The 150-acre Big Lake, the city's centerpiece and one of more than 50 natural and man-made lakes in the city, is fed by five springs and Allen Creek. It is 2.5 miles long with 10 miles of shoreline. Around the shores of these lakes and scattered throughout the pines, oaks and sweet gums of the 16,000 acre area are the homes of the more than 4,500 residents that make up the City of Boiling Spring Lakes. Though rural by the very nature of the landscape, the City of Boiling Spring Lakes provides the services expected from any city, including its own police department, community center with scheduled activities and a fitness room. A new city hall was completed in 2008. There is a golf club as well, which is open to the public. The proximity of the community to Southport and the Oak Island beaches provides opportunities to participate in a resort lifestyle while living close to nature.

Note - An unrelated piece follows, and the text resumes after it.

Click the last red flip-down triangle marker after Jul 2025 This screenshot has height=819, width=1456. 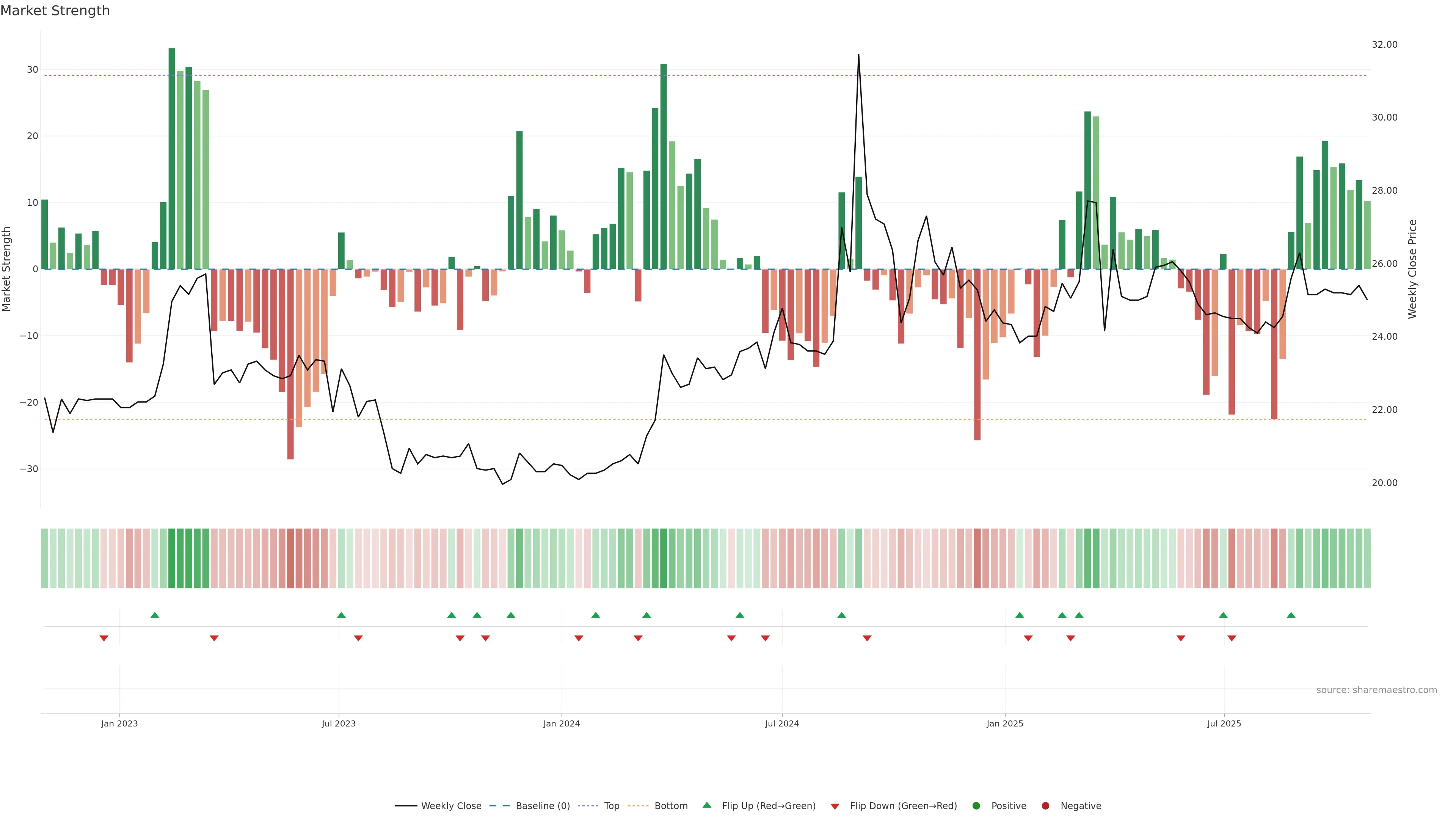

Located within the incorporated limits of the town that is its namesake, the Boiling Spring Lakes Preserve encompasses half of the incorporated area of the town. The establishment of the Boiling Spring Lakes Preserve is the result of a collaborative partnership between the North Carolina Department of Agriculture and Consumer Services' Plant Conservation Program, The Nature Conservancy, the City of Boiling Spring Lakes and the North Carolina Natural Heritage Program. The land is owned by the Plant Conservation Program and is managed by The Nature Conservancy. This preserve contains a fascinating cross section of the Cape Fear region's natural communities. Though the area's dense vegetation may look foreboding, this preserve offers a rare glimpse of a vanishing landscape. This natural area contains a mosaic of unusual geologic features. A series of parallel ridges and swales are the remnants of an ancient dune system. A large concentration of Carolina bays (elliptical wetland depressions) studs the landscape. Fire-dependent natural communities, including high and low pocosins (evergreen shrub bogs) and longleaf pine savannas and flatwoods on the ridges and bay rims, form an intricate mosaic of habitats. Conservancy land stewards are actively working to restore the Boiling Spring Lakes Preserve to its natural condition by conducting prescribed burns in longleaf and pocosin communities and replanting longleaf pines.

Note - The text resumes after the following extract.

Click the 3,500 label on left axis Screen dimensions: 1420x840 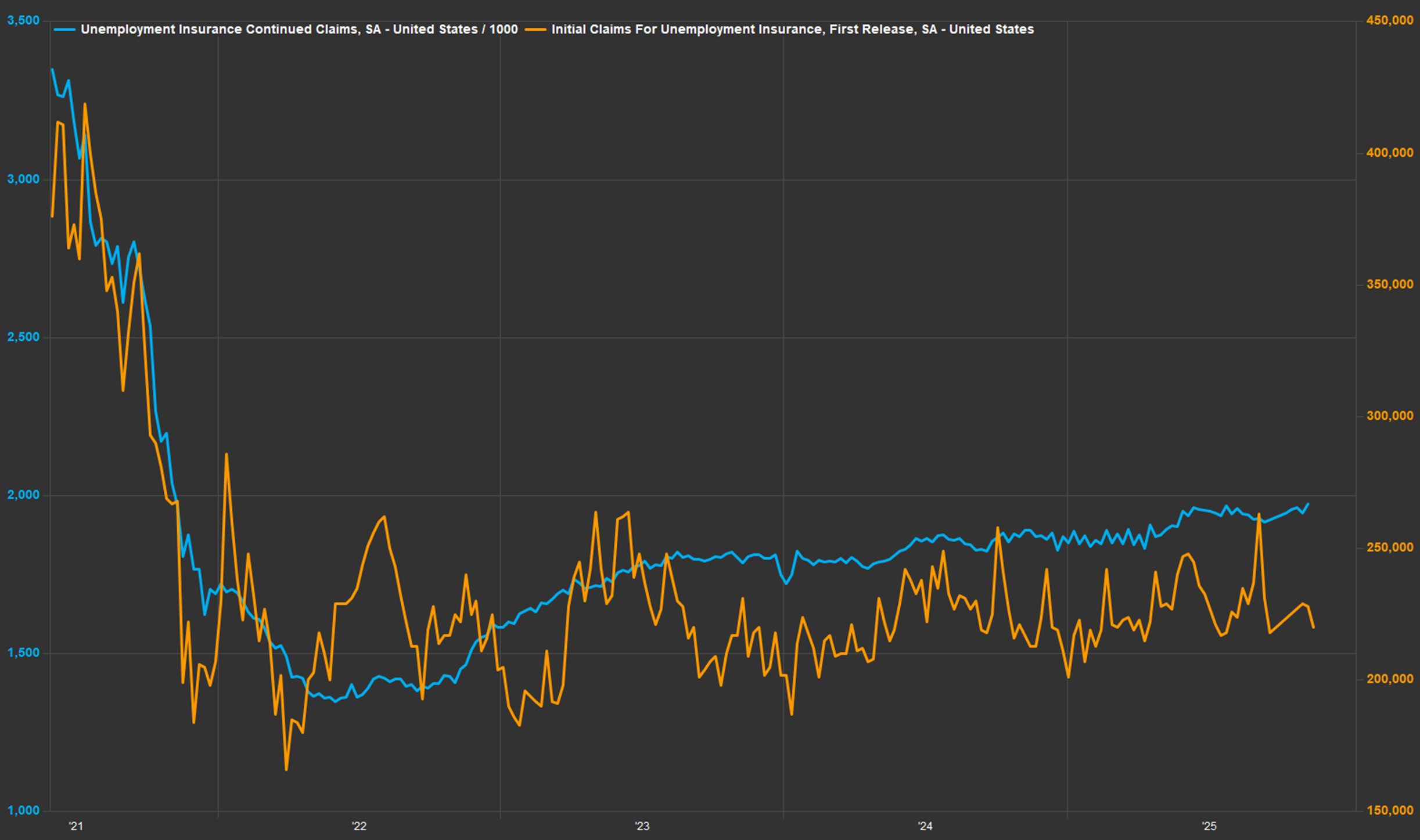click(x=23, y=21)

In an average natural area, there are 8 to 10 species of plants growing in one square meter, but in the wetlands of Boiling Spring Lakes there are several times that number! A bounty of rare flora and fauna is found in this landscape, including the federally endangered red-cockaded woodpecker, a variety of carnivorous plants, rough-leaf loosestrife and a variety of orchids. The preserve contains more than 400 vascular plant species, including carnivorous plants such as the rare Venus flytrap. Completed in 2004, the Boiling Spring Lakes Nature Trail allows visitors to walk through a portion of the more than 6,000 fragile acres that make up the preserve.

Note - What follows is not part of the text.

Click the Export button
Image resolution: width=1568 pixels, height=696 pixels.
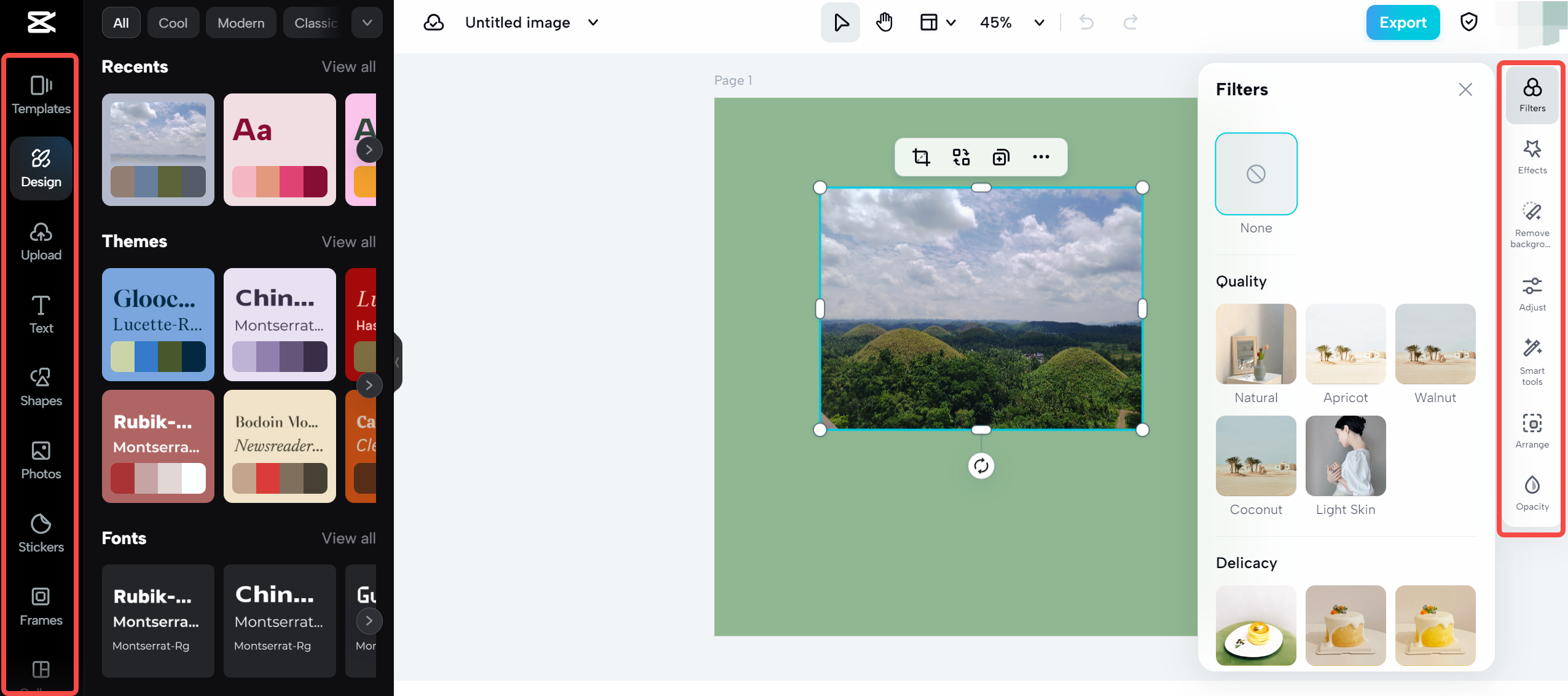click(1403, 23)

Another unique feature of the City of Boiling Spring Lakes is that its residents share their living spaces with the red cockaded woodpecker, an endangered species. At this writing, a committee formed to steer the development of a citywide habitat conservation plan (HCP) is working in concert with a consulting firm to come up with a final draft to be presented to the city board of commissioners. If the city accepts the responsibility for coordinating development within the woodpecker habitat, it will become the only city in North Carolina to have done so. The only other states that contain cities that have developed an HCP are California, Florida and Texas.